Windows Docker Testing

On Windows, since Criterion is POSIX-based, tests must be run in a Docker container. Use the PowerShell wrapper script:

# Run all tests
./tests/scripts/run-docker-tests.ps1

# Run specific test category
./tests/scripts/run-docker-tests.ps1 unit
./tests/scripts/run-docker-tests.ps1 integration
./tests/scripts/run-docker-tests.ps1 performance

# Run tests matching a pattern
./tests/scripts/run-docker-tests.ps1 -Filter "*buffer*"

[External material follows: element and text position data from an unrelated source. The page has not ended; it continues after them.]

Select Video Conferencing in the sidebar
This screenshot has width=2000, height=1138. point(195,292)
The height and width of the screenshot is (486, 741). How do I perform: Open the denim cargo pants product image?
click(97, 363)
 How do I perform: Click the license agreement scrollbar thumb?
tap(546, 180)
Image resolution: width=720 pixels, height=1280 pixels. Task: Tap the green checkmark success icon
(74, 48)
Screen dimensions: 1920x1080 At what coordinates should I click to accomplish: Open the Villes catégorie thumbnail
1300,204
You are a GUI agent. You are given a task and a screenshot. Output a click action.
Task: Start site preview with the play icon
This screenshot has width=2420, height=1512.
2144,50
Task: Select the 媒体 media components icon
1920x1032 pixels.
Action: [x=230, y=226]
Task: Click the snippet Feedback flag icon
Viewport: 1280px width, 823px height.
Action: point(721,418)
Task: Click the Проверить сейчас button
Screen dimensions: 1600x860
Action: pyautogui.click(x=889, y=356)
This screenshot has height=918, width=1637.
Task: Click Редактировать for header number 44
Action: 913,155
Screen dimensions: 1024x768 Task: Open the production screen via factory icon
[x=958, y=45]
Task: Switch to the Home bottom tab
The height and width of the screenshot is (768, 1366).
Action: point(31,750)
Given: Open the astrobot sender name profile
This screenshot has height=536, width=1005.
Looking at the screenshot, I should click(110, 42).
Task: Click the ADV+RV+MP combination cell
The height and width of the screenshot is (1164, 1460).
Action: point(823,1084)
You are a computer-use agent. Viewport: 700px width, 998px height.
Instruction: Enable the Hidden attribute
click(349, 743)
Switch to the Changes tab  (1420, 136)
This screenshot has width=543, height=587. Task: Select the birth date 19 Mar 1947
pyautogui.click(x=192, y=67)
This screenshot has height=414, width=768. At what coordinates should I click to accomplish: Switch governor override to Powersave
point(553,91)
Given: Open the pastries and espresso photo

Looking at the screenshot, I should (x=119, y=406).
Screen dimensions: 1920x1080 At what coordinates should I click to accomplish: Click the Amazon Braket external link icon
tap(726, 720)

# INFO: powershell doesn't like when you pass -Verbose to a script - use -VerboseOutput
./tests/scripts/run-docker-tests.ps1 unit options -VerboseOutput

The Docker script automatically:

  • Builds the test container if needed
  • Mounts your source code for live testing
  • Handles incremental builds
  • Provides the same test interface as the native script

Manual Test Execution

You can also run individual test executables directly:

# Build the project first
cmake --preset debug && cmake --build build

# Run individual tests
build/bin/test_unit_mixer --verbose
build/bin/test_performance_ascii_simd --filter "*monochrome*"

TODO

  • Audio.
  • Client should continuously attempt to reconnect
  • switch Client "-a/--address" option to "host" and make it accept domains as well as ipv4
  • Colorize ASCII output
  • [/] 60fps in Kitty and the browser.
  • Refactor image processing algorithms
  • Edge detection and other things like that to make the image nicer.
  • Square packing / grid packing / putting multiple squares into one square efficiently. For the multi-client grid layout system.
  • Grid packing algorithm.
  • client reconnect logic
  • terminal resize events
  • A nice protocol for the thing (packets and headers).
  • client requests a frame size
  • Client should gracefully handle frame width > term width
  • Client should gracefully handle term resize event
  • Compile to WASM/WASI and run in the browser
  • Socket multiplexing.
  • WebRTC transport.
  • Websocket transport.
  • JavaScript Websocket transport.
  • Multiple clients. Grid to display them.
  • Snapshot mode for clients with --snapshot to "take a photo" of a call and print it to the terminal or a file, rather than rendering video for a long time.
  • Audio mixing for multiple clients with compression and ducking.
  • WebRTC AEC3.
  • Color filters so you can pick a color for all the ascii so it can look like the matrix when you pick green (Gurpreet suggested).
  • Lock-free packet send queues.
  • Hardware-accelerated ASCII-conversion via SIMD.
  • Windows support.
  • Linux support.
  • Fix v4l2 usage because the ascii rendered looks corrupted on Linux.
  • Crypto. Custom handshake protocol with auth and rekeying.
  • GPG key support for crypto (Ed25519 via gpg-agent).
  • Matrix digital rain (--matrix works. try with --color-filter rainbow).
  • zalgo text generator
  • v4l2 webcam images working.
  • make more little todos from the github issues so they're tracked in the readme because i like the changelog (i can check with git when things are checked off)
  • submit an ascii-chat internet protocol (ACIP) ietf rfc
  • [/] ascii-chat discovery service
  • submit an ascii-chat discovery service (ACDS) ietf rfc
  • ascii-chat homebrew tap (zfogg/homebrew-ascii-chat)
  • ascii-chat official homebrew bottles (brew install ascii-chat with no tap)
  • get libgcrypt and gpg fixed and integrate with libgcrypt

Links

Notes

  • Note: Colored frames are many times larger than monochrome frames due to the ANSI color codes.

  • We don't really save bandwidth by sending color ascii video. I did the math with Claude Code.